Format the entries below as a numbered list, leaving out any blank lines.

===== ITEMS

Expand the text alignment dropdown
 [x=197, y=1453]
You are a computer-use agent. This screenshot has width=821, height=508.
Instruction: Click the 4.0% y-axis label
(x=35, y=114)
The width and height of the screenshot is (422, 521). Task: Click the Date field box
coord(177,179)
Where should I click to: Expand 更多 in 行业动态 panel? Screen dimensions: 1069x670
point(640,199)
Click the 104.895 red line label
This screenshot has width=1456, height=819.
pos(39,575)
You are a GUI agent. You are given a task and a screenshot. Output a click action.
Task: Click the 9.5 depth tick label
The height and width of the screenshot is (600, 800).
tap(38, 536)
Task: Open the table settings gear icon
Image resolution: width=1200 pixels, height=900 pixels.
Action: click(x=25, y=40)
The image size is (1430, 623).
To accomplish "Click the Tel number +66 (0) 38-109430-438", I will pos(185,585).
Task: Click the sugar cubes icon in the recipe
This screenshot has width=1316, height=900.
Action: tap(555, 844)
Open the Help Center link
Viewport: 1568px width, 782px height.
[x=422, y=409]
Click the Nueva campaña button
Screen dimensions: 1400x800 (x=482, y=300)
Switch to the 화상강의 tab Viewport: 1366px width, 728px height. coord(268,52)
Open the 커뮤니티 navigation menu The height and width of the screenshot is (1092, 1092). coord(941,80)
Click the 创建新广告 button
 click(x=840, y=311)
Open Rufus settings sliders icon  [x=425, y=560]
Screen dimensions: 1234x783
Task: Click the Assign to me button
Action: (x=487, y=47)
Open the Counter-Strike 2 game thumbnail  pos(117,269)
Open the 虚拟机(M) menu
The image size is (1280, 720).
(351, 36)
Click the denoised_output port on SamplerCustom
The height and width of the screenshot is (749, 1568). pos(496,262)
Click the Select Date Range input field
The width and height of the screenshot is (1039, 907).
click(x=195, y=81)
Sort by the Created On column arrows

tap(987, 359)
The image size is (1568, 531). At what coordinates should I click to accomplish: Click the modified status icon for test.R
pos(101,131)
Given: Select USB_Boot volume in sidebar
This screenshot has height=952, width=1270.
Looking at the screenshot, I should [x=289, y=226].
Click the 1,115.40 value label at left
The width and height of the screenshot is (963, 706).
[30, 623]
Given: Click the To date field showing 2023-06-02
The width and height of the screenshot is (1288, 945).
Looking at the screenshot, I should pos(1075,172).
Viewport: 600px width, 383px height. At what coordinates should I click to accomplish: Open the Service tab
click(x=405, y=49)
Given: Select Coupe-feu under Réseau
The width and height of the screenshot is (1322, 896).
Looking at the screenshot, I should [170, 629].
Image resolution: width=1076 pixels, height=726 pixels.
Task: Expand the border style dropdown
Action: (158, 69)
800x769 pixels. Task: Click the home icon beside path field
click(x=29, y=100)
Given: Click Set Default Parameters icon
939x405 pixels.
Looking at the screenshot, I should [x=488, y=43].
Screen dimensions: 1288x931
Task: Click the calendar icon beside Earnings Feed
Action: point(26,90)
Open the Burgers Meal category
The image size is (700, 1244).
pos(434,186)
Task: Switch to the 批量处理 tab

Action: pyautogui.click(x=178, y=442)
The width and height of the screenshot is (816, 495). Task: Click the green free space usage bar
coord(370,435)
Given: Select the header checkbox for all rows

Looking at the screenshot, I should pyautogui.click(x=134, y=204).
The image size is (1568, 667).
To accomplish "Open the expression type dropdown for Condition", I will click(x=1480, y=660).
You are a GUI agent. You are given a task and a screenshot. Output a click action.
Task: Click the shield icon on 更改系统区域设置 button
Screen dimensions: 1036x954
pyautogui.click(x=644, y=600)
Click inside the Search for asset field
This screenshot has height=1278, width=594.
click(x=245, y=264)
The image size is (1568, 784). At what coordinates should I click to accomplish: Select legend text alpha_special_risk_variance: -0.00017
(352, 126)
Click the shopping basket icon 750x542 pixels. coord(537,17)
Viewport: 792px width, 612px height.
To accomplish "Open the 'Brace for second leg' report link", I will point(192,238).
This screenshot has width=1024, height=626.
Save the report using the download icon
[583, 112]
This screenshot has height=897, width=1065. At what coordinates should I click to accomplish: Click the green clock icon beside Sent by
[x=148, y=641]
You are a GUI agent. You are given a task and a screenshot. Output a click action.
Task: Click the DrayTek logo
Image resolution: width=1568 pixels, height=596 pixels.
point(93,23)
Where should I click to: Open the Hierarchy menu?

==========

* [REPLY TO THE TASK]:
1. Expand the text alignment dropdown
2.  [x=197, y=1453]
3. You are a computer-use agent. This screenshot has width=821, height=508.
4. Instruction: Click the 4.0% y-axis label
5. (x=35, y=114)
6. The width and height of the screenshot is (422, 521). Task: Click the Date field box
7. coord(177,179)
8. Where should I click to: Expand 更多 in 行业动态 panel? Screen dimensions: 1069x670
9. point(640,199)
10. Click the 104.895 red line label
11. This screenshot has width=1456, height=819.
12. pos(39,575)
13. You are a GUI agent. You are given a task and a screenshot. Output a click action.
14. Task: Click the 9.5 depth tick label
15. The height and width of the screenshot is (600, 800).
16. tap(38, 536)
17. Task: Open the table settings gear icon
18. Image resolution: width=1200 pixels, height=900 pixels.
19. Action: click(x=25, y=40)
20. The image size is (1430, 623).
21. To accomplish "Click the Tel number +66 (0) 38-109430-438", I will pos(185,585).
22. Task: Click the sugar cubes icon in the recipe
23. This screenshot has width=1316, height=900.
24. Action: tap(555, 844)
25. Open the Help Center link
26. Viewport: 1568px width, 782px height.
27. [x=422, y=409]
28. Click the Nueva campaña button
29. Screen dimensions: 1400x800 (x=482, y=300)
30. Switch to the 화상강의 tab Viewport: 1366px width, 728px height. coord(268,52)
31. Open the 커뮤니티 navigation menu The height and width of the screenshot is (1092, 1092). coord(941,80)
32. Click the 创建新广告 button
33.  click(x=840, y=311)
34. Open Rufus settings sliders icon  [x=425, y=560]
35. Screen dimensions: 1234x783
36. Task: Click the Assign to me button
37. Action: (x=487, y=47)
38. Open the Counter-Strike 2 game thumbnail  pos(117,269)
39. Open the 虚拟机(M) menu
40. The image size is (1280, 720).
41. (351, 36)
42. Click the denoised_output port on SamplerCustom
43. The height and width of the screenshot is (749, 1568). pos(496,262)
44. Click the Select Date Range input field
45. The width and height of the screenshot is (1039, 907).
46. click(x=195, y=81)
47. Sort by the Created On column arrows
48. tap(987, 359)
49. The image size is (1568, 531). At what coordinates should I click to accomplish: Click the modified status icon for test.R
50. pos(101,131)
51. Given: Select USB_Boot volume in sidebar
52. This screenshot has height=952, width=1270.
53. Looking at the screenshot, I should [x=289, y=226].
54. Click the 1,115.40 value label at left
55. The width and height of the screenshot is (963, 706).
56. [30, 623]
57. Given: Click the To date field showing 2023-06-02
58. The width and height of the screenshot is (1288, 945).
59. Looking at the screenshot, I should pos(1075,172).
60. Viewport: 600px width, 383px height. At what coordinates should I click to accomplish: Open the Service tab
61. click(x=405, y=49)
62. Given: Select Coupe-feu under Réseau
63. The width and height of the screenshot is (1322, 896).
64. Looking at the screenshot, I should [170, 629].
65. Image resolution: width=1076 pixels, height=726 pixels.
66. Task: Expand the border style dropdown
67. Action: (158, 69)
68. 800x769 pixels. Task: Click the home icon beside path field
69. click(x=29, y=100)
70. Given: Click Set Default Parameters icon
71. 939x405 pixels.
72. Looking at the screenshot, I should [x=488, y=43].
73. Screen dimensions: 1288x931
74. Task: Click the calendar icon beside Earnings Feed
75. Action: point(26,90)
76. Open the Burgers Meal category
77. The image size is (700, 1244).
78. pos(434,186)
79. Task: Switch to the 批量处理 tab
80. Action: pyautogui.click(x=178, y=442)
81. The width and height of the screenshot is (816, 495). Task: Click the green free space usage bar
82. coord(370,435)
83. Given: Select the header checkbox for all rows
84. Looking at the screenshot, I should pyautogui.click(x=134, y=204).
85. The image size is (1568, 667).
86. To accomplish "Open the expression type dropdown for Condition", I will click(x=1480, y=660).
87. You are a GUI agent. You are given a task and a screenshot. Output a click action.
88. Task: Click the shield icon on 更改系统区域设置 button
89. Screen dimensions: 1036x954
90. pyautogui.click(x=644, y=600)
91. Click inside the Search for asset field
92. This screenshot has height=1278, width=594.
93. click(x=245, y=264)
94. The image size is (1568, 784). At what coordinates should I click to accomplish: Select legend text alpha_special_risk_variance: -0.00017
95. (352, 126)
96. Click the shopping basket icon 750x542 pixels. coord(537,17)
97. Viewport: 792px width, 612px height.
98. To accomplish "Open the 'Brace for second leg' report link", I will point(192,238).
99. This screenshot has width=1024, height=626.
100. Save the report using the download icon
101. [583, 112]
102. This screenshot has height=897, width=1065. At what coordinates should I click to accomplish: Click the green clock icon beside Sent by
103. [x=148, y=641]
104. You are a GUI agent. You are given a task and a screenshot. Output a click action.
105. Task: Click the DrayTek logo
106. Image resolution: width=1568 pixels, height=596 pixels.
107. point(93,23)
108. Where should I click to: Open the Hierarchy menu?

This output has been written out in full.